Na reportagem, intitulada "Quando 'boas histórias' ocorrem por más razões", a jornalista Jacey Fortin relata o caso de uma mulher do Missouri que não conseguia licença-maternidade. Então, seus colegas doaram a ela seus dias de férias. Há também o relato de um rapaz do Alabama que precisava percorrer uma longa distância para chegar ao trabalho, o que levou seu chefe a lhe dar um carro.
O perigo, observa a jornalista, é que "atos individuais de bondade não resolvem problemas sistêmicos". Ou seja, ao ouvir histórias com finais felizes, baseados em atos individuais, as pessoas acabam não percebendo que esses problemas são decorrentes de deficiências de políticas públicas, cuja solução não deveria depender da caridade de uma pessoa ou de um grupo delas, por mais inspirador que isso seja.
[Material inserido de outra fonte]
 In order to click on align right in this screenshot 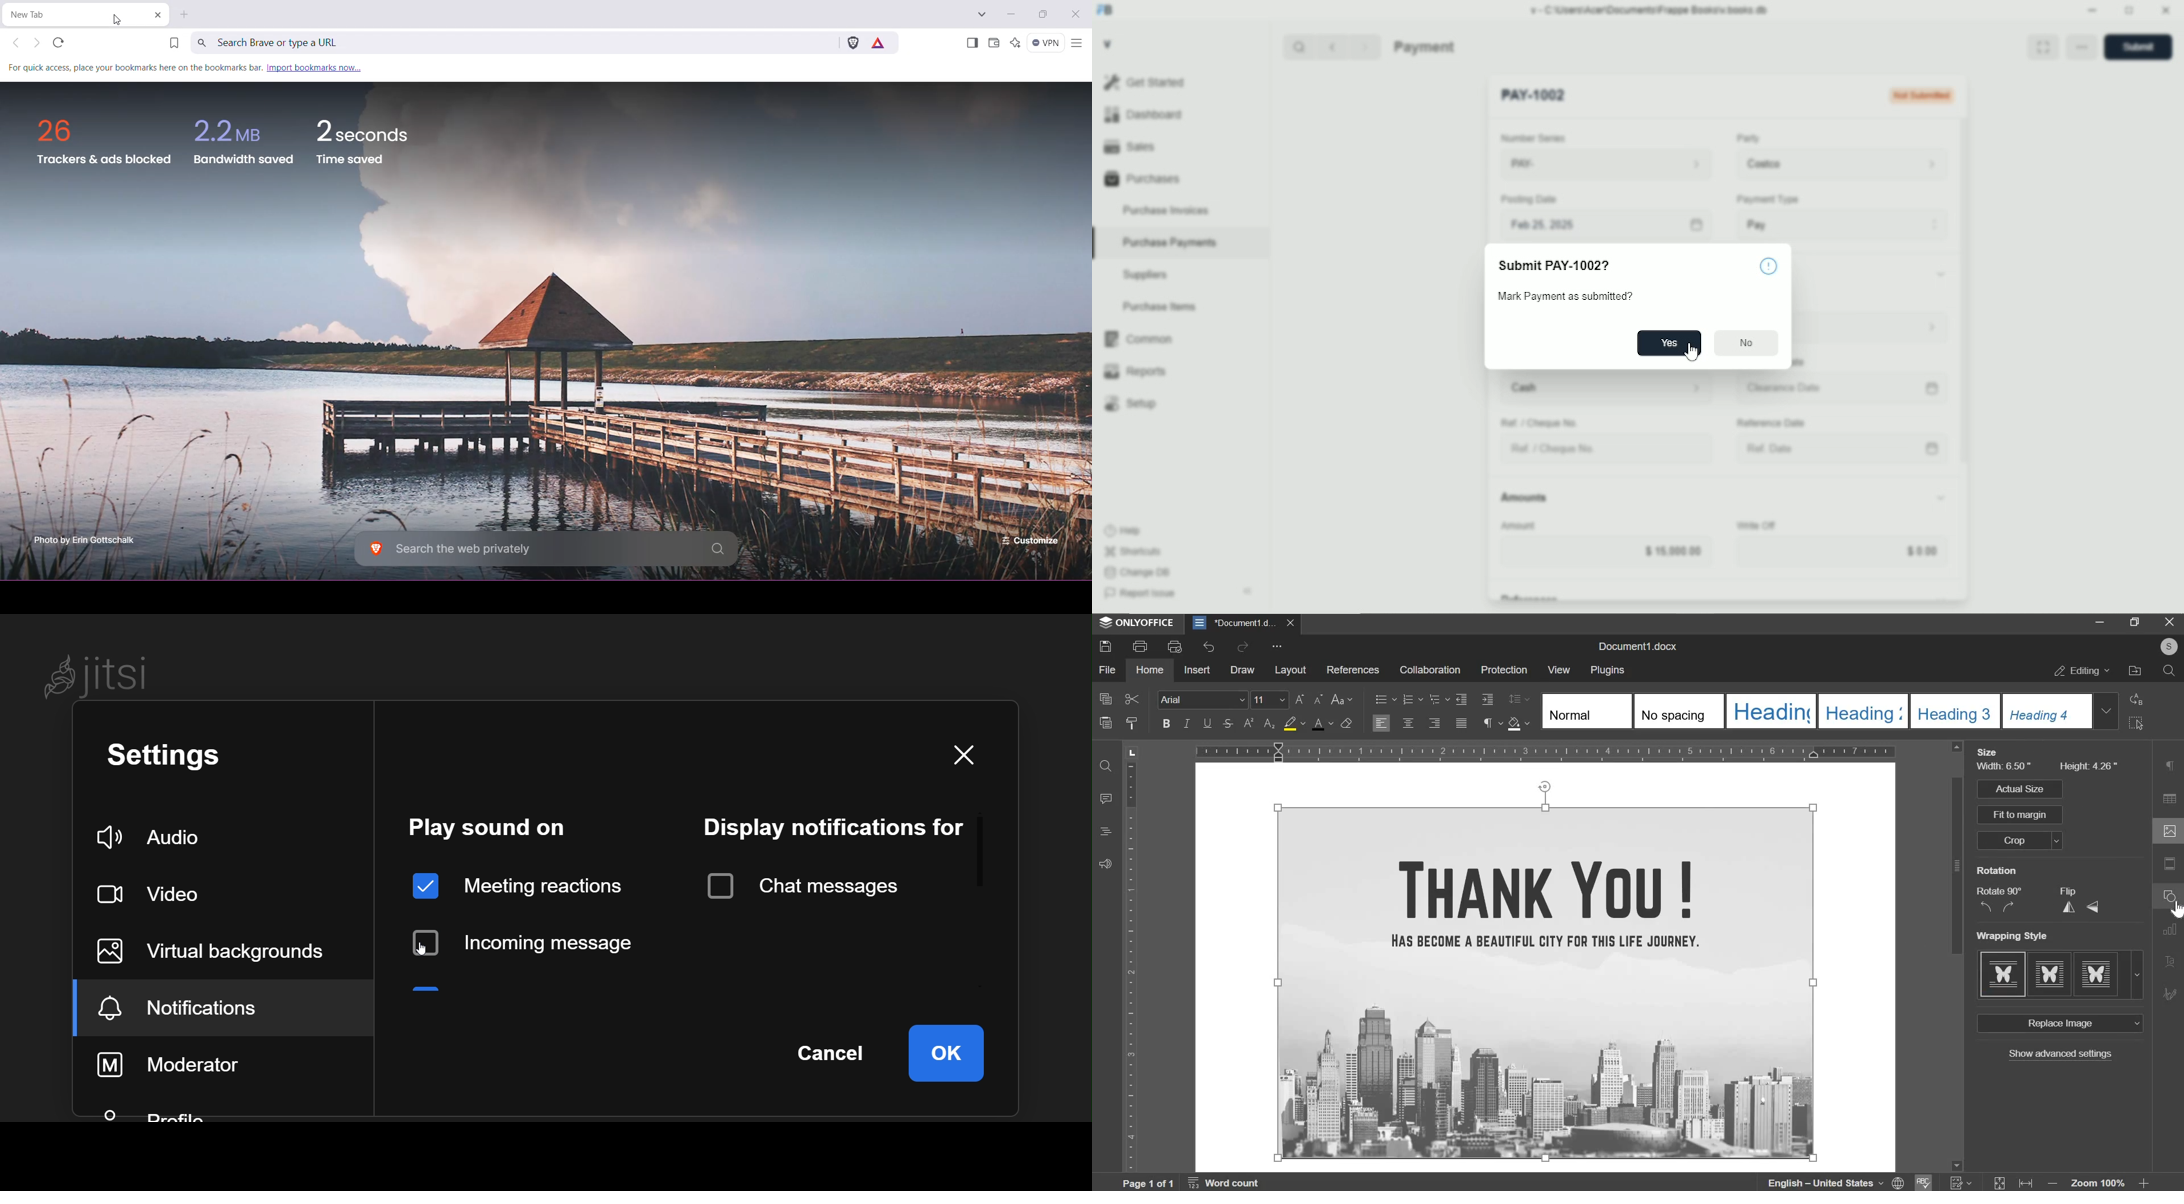, I will do `click(1436, 721)`.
O artigo recebeu comentários mistos. Um leitor disse que, em meio a tantas más notícias, ouvir histórias edificantes era um alívio, independentemente de qualquer coisa. Outro escreveu que para cada caso em que pessoas em dificuldade foram socorridas há inúmeros outros, não noticiados, em que elas continuam a sofrer. Ambos têm sua parcela de razão.
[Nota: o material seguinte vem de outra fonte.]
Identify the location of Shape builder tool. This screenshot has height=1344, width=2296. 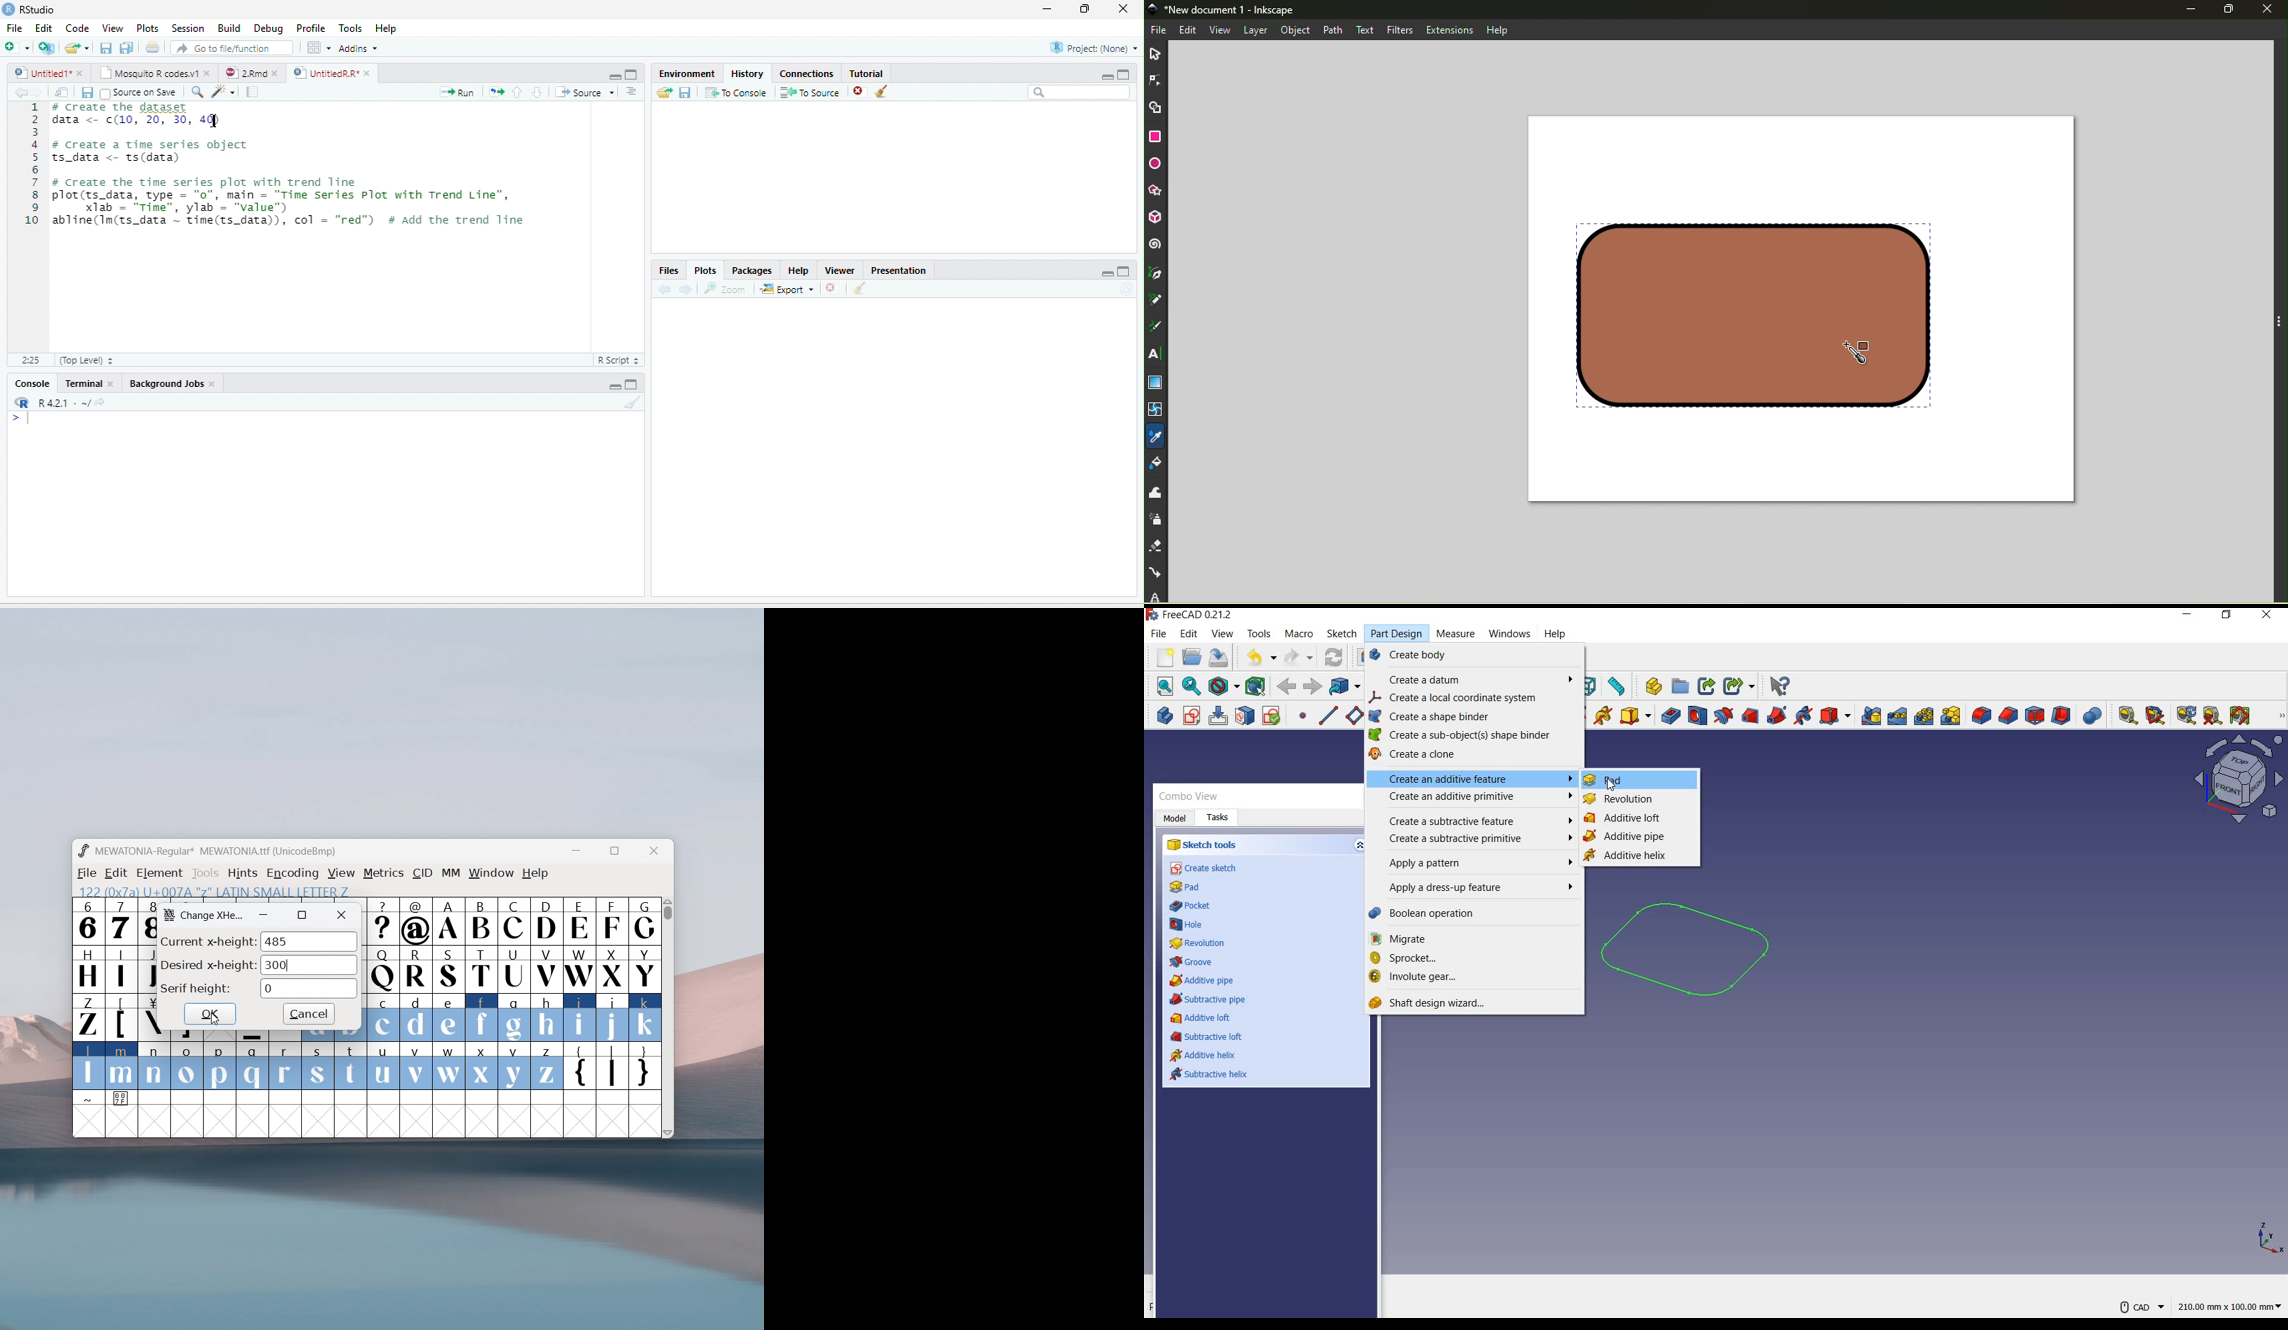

Que as redes sociais são capazes de facilitar a mobilização popular ou de grupos específicos, não há dúvidas. Os exemplos vão muito além da Primavera Árabe. A greve dos caminhoneiros de 2018, que sacudiu o país no governo de Michel Temer, foi organizada em grande parte pelo WhatsApp.
O que não se concretizou, em nenhum lugar, foi a expectativa de que esse tipo de uso da rede social seria mais frequente, o que a tornaria mais determinante na maneira como a sociedade se organiza.
Em vez disso, esses sites parecem seguir uma rota mais superficial e exibicionista. A exposição excessiva das pessoas na internet provocou até o surgimento de um novo mal, chamado de "Fear of the Missing Out" ou síndrome do Instagram, em referência ao aplicativo de compartilhamento de imagens. Basicamente, trata-se da ansiedade que as pessoas sentem ao ver os outros se divertindo mais que elas. Como no Instagram muitos usuários pintam mundos perfeitos, há cada vez mais ansiedade por aí.
A escalada é tão rápida que beira a paranoia. Cirurgiões plásticos têm relatado casos em que pacientes chegam ao consultório pedindo para ficar parecidos com imagens retiradas da mídia social. Mesmo quando o médico explica que o resultado não é natural e só foi obtido com o uso de filtros disponíveis em aplicativos, a pessoa insiste em obter aquela aparência. A tendência foi batizada de "Snapchat Dysmorphia" - a deformidade do Snapchat, a rede social de troca de mensagens instantâneas.
Não é o único risco de deformação a que a mídia social está sujeita. A expressão "fake news" existe há 125 anos segundo o dicionário Merriam-Webster, mas o fenômeno das notícias falsas só ganhou destaque em 2016, na eleição presidencial americana que marcaria a vitória de Donald Trump sobre Hillary Clinton. Ninguém falava de "fake news" no início da década, quando a Primavera Árabe eclodiu e havia uma certa inocência sobre o uso político da rede social.
As notícias falsas mostram como forças partidárias ou ideológicas, dos mais diferentes matizes, aprenderam a manobrar as redes sociais para disseminar opiniões e mentiras como se fossem fatos, com o objetivo de conquistar a consciência das pessoas.
Esse quadro é agravado pelo fato de que muitos usuários consideram seus perfis nas redes um local privado, no qual só admitem opiniões semelhantes, em vez de ver neles um espaço público digital, propício ao debate. É uma pena que, de aclamada caixa de ressonância como era considerada a princípio, a rede social tenha se reduzido, na maioria das vezes, a um espelho de Narciso.